The London Low Emission Zone Accountability Study
BEN BARRATT(1), Gary Fullyer (1), Frank Kelly (1)
(1) King's College London, London, UK
Abstract Number: 74
Preference: Platform Presentation
Last modified: October 19, 2009
Working Group: sq8
In February 2008, the first phase of the London Low Emission Zone (LEZ) was introduced, its primary aim being a reduction in PM10 across Greater London by targeting the most heavily polluting diesel vehicles. The zone covers an area of 2644 km$^2 in which more than 8 million people reside. A full accountability study has been ongoing since 2005, drawing together experts from a range of disciplines.

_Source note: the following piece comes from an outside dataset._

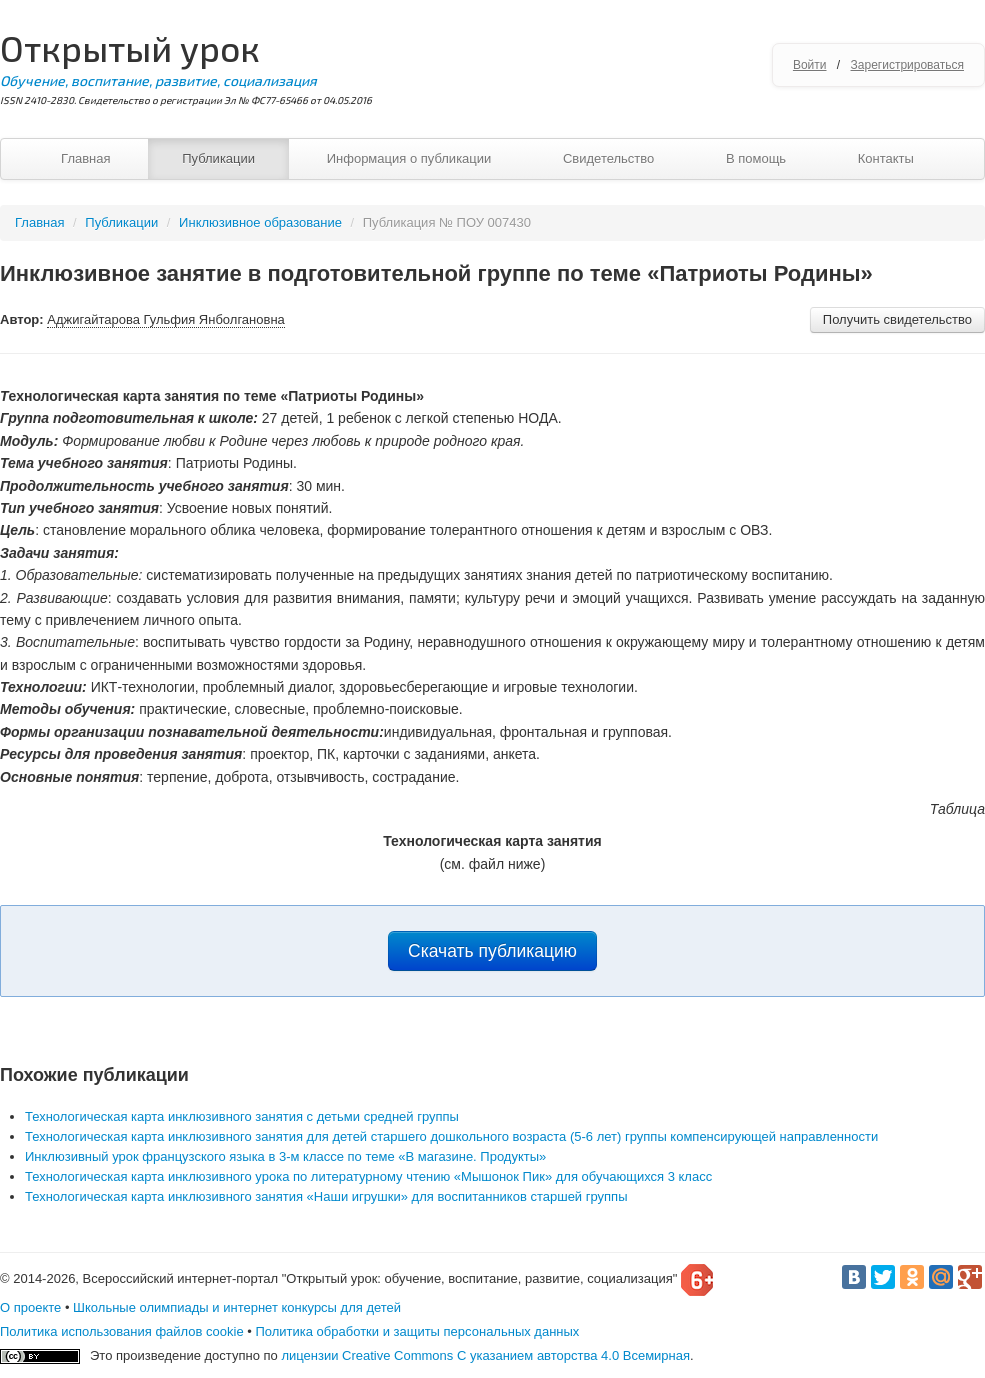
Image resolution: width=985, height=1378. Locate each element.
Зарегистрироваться (907, 65)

An LEZ monitoring network was established in 2006 following a baseline study supported by the HEI. A range of gaseous and particle metrics are being monitored in locations predicted by emissions modelling to experience the greatest impact from the LEZ. These monitoring sites are co-located with automatic number plate recognition (ANPR) cameras to provide a detailed vehicle fleet characterisation. In addition, short sampling campaigns are being carried out to establish the changing chemical composition of particulate matter.

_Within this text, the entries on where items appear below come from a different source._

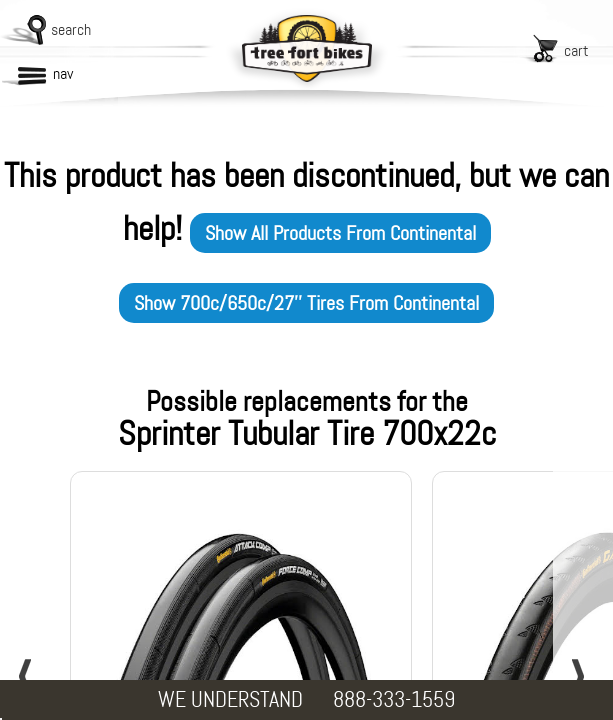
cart (576, 50)
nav (63, 73)
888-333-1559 (394, 699)
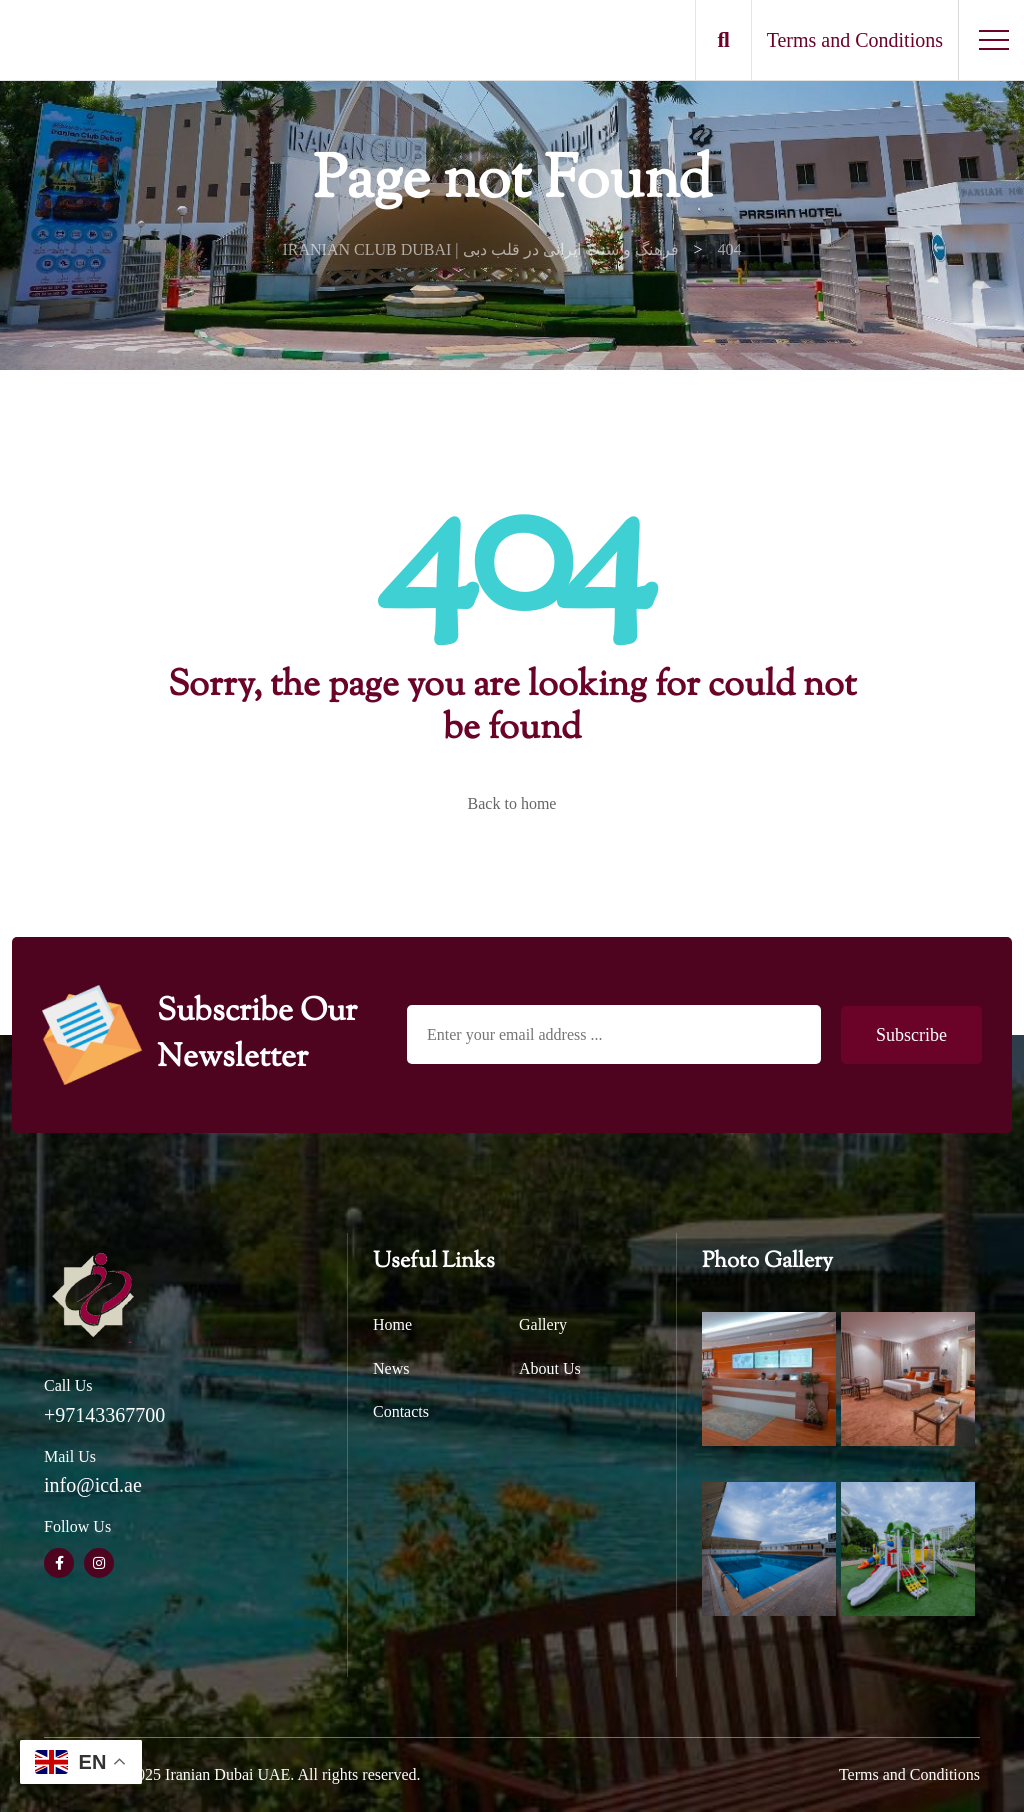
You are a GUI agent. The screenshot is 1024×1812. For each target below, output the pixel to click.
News (391, 1368)
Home (392, 1324)
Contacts (401, 1411)
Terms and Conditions (909, 1774)
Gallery (543, 1324)
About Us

ANPR data showed that while the introduction of the LEZ did not significantly change vehicle flows or composition, emissions classes of affected vehicles changed rapidly. Compliance rates of articulated HGVs entering the zone increased from around 80% in 2007 to more than 98% by the second half of 2008. The shift in 3.5t-12t HGVs was even greater (c. 75% to 97%). Initial analysis of the pollutant data suggests that this has led to a large decrease in concentrations of CBLK and non-regional PM2.5 at roadside locations (15% / 1 micro-gram/m$^3 per year in the two years prior to and one year following introduction of the scheme). This change was less well defined in central London where the diesel vehicle fleet has a far higher proportion of taxis and buses subject to independent emissions controls (HGV:Taxi ratio outer London 27:1, inner London 1:3). 60% of the total weekday inner London fleet were diesel in 2008, an annual increase of 4%. Source apportionment of PM10 revealed an underlying long-term downward trend in secondary and natural PM10 (c. 0.5 micro-gram/m$^3 p.a.), but an increase in primary PM10 (up to 0.6 micro-gram/m$^3 p.a.) contradictory to emissions inventory projections. No evidence of an LEZ-related impact on primary PM10 was found.
The initial phase of the London LEZ accountability study has identified a clear impact of the policy intervention on ambient pollution concentrations. More targeted associations between vehicle emissions, particle composition and toxicity are now being investigated. Following a change in political leadership, the next phase (inclusion of LGVs) has been delayed from 2010 to 2012, potentially delaying further improvements. The health response to the LEZ is being assessed through a cross sectional study of the respiratory health of school children in 15 schools, including biomarkers of exposure and DNA characterisation. An analysis of the distribution of consultations at primary care clinics is also planned. Each activity will be linked to provide an overall estimation of the London-wide health impact of the LEZ.
The study is ongoing and due for completion in 2012. Intermediate results will be published during 2010.